The math between them
A typical path from an $8.00 CPM to reality: YouTube's 45% cut brings it to $4.40 per 1,000 monetized views; if only 60% of your views are monetized (ad blockers, unfilled slots, non-eligible videos), your effective revenue per 1,000 total views lands around $2.65. That's your RPM — one-third of the CPM you started with, and right in the middle of the $1.00–$5.00 range most channels see in 2026.
See it with real numbers
- YouTube calculatorset your own RPM
- 10,000 views≈ $10.00 – $50.00
- 100,000 views≈ $100 – $500
- 500,000 views≈ $500 – $2,500
Frequently asked questions
Which number should I use to estimate earnings?
RPM. It already accounts for YouTube's cut, unmonetized views, and your mix of ad formats, so views ÷ 1,000 × RPM is a realistic paycheck estimate. CPM will always look flattering and always overshoot.
Why is my RPM so much lower than my CPM?
Three deductions sit between them: YouTube keeps ~45% of ad revenue, a large share of your views never show an ad (ad blockers, unfilled inventory, ineligible videos), and CPM only counts the views that did show ads. An $8 CPM routinely becomes a $2–$3 RPM.

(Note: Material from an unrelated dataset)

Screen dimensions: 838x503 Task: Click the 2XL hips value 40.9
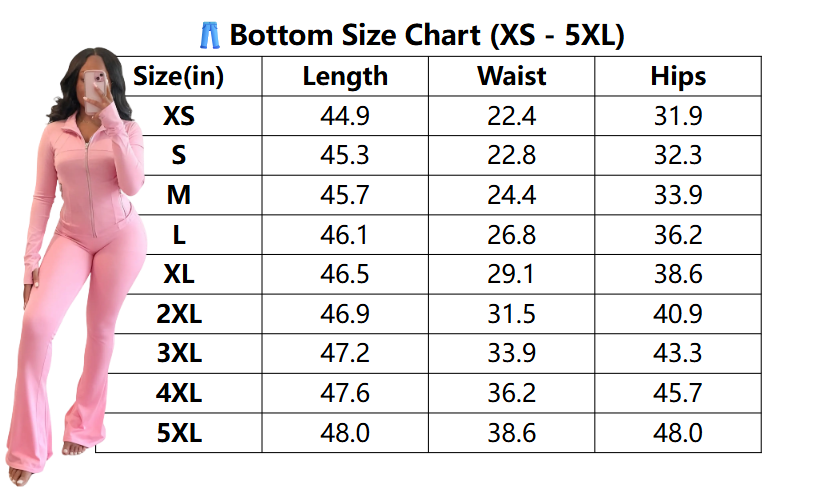678,314
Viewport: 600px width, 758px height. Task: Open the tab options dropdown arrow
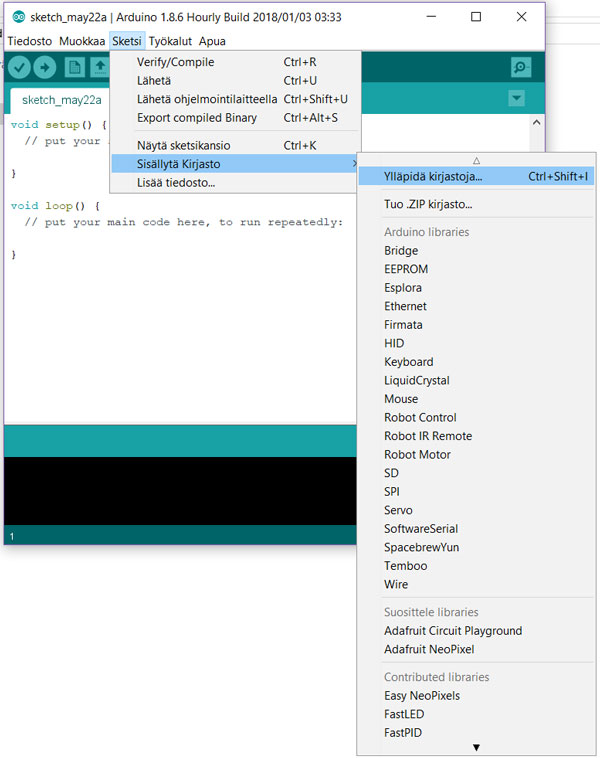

What is a good RPM in 2026?
Across all niches, $1.00–$5.00 per 1,000 views is normal and $3.00 is a fair average. Finance, business, software, and legal content can sustain $10–$20; music, gaming, and shorts-heavy channels often sit below $1.50.
Do YouTube Shorts have their own RPM?
Yes, and it is far lower — commonly $0.05–$0.15 per 1,000 Shorts views, because Shorts ad revenue is pooled and split across the feed. Never mix Shorts and long-form views when estimating income.